Start

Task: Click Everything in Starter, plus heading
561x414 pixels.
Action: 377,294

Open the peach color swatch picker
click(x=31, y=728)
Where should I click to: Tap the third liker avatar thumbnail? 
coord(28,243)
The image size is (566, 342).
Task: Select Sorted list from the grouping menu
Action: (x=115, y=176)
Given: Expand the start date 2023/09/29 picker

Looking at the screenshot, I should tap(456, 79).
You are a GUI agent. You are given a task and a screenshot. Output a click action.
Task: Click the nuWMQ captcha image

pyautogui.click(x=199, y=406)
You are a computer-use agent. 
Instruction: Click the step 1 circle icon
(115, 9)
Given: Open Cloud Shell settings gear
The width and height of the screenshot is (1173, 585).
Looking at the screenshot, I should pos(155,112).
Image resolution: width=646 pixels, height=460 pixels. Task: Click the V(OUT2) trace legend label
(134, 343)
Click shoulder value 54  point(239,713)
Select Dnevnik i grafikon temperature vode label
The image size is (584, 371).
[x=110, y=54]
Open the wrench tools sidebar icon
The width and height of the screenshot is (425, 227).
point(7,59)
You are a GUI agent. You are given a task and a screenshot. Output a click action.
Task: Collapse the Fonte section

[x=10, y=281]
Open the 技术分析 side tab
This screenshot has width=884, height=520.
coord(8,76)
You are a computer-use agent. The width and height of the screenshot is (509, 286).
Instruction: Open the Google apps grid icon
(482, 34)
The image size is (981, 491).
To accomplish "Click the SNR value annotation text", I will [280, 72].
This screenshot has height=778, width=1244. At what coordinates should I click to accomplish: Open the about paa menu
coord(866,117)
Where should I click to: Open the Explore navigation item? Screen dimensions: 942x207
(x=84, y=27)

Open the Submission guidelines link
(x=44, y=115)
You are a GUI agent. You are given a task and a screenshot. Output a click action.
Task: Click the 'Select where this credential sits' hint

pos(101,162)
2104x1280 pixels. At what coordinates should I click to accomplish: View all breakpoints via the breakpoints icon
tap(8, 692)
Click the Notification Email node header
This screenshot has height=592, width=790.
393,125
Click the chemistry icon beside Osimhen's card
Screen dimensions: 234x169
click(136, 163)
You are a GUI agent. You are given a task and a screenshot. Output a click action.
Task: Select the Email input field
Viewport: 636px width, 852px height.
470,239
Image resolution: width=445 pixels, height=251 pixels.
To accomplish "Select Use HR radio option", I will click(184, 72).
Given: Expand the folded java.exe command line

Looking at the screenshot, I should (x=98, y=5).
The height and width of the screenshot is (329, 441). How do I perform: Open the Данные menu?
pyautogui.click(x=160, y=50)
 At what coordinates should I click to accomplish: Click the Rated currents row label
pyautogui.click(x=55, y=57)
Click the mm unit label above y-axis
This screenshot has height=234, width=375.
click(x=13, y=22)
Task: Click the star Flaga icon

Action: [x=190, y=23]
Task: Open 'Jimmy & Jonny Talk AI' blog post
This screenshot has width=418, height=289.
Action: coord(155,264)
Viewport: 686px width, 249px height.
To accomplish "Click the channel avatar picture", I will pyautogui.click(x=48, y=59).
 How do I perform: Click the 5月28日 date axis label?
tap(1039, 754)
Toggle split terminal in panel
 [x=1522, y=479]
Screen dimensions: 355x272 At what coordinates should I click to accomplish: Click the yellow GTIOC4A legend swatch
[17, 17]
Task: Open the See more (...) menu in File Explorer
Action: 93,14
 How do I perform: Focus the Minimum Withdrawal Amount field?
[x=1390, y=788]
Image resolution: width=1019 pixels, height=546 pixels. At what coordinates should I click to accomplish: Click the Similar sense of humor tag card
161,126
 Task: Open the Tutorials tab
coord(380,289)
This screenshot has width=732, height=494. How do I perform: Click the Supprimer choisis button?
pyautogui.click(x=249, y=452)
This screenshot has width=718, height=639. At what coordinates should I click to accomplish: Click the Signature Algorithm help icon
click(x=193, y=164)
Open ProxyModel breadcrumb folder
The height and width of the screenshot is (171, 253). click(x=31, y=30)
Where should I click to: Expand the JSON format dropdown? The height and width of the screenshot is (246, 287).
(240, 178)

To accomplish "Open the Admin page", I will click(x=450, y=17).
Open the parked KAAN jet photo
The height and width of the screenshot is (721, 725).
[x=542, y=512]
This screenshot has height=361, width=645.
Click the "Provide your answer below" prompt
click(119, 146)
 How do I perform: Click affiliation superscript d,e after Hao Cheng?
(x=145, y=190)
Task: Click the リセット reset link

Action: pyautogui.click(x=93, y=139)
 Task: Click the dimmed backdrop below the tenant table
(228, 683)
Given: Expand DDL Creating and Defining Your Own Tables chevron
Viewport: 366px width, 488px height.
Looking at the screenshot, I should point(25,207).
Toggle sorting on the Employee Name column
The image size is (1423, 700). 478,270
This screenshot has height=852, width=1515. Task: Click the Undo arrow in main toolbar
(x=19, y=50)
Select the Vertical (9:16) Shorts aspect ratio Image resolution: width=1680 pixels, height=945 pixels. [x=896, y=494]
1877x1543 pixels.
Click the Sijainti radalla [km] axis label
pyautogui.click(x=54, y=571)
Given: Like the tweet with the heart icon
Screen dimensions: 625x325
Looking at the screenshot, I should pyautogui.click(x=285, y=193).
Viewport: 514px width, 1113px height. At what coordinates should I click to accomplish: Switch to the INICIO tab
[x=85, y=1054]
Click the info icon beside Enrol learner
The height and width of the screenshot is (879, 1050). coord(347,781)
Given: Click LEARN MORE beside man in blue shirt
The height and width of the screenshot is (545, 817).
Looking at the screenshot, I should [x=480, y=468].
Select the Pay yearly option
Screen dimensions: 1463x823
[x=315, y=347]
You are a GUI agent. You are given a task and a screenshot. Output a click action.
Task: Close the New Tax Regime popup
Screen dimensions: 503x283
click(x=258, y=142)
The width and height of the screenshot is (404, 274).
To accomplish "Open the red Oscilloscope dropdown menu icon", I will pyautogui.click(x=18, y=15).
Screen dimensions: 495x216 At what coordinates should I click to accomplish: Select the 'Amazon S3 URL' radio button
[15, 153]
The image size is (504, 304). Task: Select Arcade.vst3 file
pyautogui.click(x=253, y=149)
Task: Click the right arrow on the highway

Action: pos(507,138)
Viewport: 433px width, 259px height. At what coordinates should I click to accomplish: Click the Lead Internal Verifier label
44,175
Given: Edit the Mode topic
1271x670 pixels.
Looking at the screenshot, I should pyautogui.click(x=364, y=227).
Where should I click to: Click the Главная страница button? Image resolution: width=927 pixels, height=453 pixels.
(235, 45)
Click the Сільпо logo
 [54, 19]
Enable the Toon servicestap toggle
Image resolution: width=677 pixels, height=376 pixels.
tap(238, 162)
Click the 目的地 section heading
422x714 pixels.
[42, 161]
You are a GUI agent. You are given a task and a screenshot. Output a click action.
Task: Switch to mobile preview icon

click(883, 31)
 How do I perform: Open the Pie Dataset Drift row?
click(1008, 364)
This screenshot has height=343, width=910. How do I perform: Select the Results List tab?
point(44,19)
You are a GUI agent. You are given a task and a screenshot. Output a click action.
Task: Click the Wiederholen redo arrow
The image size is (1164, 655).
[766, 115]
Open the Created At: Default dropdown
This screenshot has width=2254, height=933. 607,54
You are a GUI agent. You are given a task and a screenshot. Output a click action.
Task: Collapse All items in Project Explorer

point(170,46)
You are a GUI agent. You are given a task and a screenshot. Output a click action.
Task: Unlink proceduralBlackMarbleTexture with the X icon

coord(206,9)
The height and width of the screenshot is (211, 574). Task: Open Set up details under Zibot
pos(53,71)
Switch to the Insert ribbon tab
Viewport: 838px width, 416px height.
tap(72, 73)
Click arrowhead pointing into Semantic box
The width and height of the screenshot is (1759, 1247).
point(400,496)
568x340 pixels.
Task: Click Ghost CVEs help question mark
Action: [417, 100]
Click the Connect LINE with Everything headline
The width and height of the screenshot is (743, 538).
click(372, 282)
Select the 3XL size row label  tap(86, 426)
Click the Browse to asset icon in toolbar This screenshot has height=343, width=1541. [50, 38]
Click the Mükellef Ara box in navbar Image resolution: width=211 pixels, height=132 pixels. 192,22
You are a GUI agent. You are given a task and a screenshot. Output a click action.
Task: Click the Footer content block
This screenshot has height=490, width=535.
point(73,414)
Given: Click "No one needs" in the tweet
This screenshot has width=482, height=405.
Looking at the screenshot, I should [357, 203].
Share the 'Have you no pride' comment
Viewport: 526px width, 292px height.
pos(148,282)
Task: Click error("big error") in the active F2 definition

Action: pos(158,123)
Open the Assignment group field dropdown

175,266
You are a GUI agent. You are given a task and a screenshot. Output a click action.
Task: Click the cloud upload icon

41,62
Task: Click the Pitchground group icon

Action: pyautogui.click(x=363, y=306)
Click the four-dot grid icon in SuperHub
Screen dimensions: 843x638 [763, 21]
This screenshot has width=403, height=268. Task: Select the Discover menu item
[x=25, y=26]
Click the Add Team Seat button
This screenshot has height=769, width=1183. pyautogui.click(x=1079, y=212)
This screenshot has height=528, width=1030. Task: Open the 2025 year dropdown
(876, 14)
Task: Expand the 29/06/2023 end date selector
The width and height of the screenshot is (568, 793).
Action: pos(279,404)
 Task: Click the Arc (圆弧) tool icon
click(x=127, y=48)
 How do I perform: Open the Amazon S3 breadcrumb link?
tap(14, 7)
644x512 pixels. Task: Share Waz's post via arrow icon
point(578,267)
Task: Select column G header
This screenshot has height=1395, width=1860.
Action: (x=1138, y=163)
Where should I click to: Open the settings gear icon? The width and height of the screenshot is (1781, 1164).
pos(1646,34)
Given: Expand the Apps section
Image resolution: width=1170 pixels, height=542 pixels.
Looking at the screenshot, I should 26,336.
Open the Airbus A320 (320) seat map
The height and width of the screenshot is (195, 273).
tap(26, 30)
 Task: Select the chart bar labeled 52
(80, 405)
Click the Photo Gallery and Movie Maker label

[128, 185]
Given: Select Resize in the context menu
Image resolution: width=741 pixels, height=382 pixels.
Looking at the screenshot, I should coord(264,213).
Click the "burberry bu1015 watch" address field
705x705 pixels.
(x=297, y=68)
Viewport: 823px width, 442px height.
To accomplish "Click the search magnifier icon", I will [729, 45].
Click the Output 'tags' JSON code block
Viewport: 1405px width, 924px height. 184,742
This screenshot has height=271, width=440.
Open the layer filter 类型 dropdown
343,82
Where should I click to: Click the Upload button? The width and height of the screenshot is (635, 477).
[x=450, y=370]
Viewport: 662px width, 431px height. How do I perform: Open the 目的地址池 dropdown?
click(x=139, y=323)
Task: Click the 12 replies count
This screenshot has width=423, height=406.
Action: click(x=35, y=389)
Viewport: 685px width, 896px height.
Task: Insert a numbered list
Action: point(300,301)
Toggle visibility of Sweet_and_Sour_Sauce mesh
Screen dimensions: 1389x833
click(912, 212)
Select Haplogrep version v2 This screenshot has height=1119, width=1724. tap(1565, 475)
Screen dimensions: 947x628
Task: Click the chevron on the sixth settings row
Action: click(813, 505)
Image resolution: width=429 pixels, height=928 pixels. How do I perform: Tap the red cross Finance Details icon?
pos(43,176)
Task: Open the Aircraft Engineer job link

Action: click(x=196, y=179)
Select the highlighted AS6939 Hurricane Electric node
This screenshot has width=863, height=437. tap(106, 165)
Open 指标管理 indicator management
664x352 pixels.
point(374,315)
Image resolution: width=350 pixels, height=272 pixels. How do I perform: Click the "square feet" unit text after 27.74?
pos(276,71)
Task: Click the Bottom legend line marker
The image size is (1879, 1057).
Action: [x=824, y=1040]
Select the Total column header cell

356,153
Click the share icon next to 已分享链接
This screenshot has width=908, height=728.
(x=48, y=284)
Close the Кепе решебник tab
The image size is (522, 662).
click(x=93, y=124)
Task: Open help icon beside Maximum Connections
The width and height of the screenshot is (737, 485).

End

**TASK TO CARRY OUT**
Print the data above again unchanged, starting with the line that contains "Task: Click the right arrow on the highway" and going on through the line that contains "should pyautogui.click(x=364, y=227).", both of those lines included.

**EXERCISE OUTPUT**
Task: Click the right arrow on the highway

Action: pos(507,138)
Viewport: 433px width, 259px height. At what coordinates should I click to accomplish: Click the Lead Internal Verifier label
44,175
Given: Edit the Mode topic
1271x670 pixels.
Looking at the screenshot, I should pyautogui.click(x=364, y=227).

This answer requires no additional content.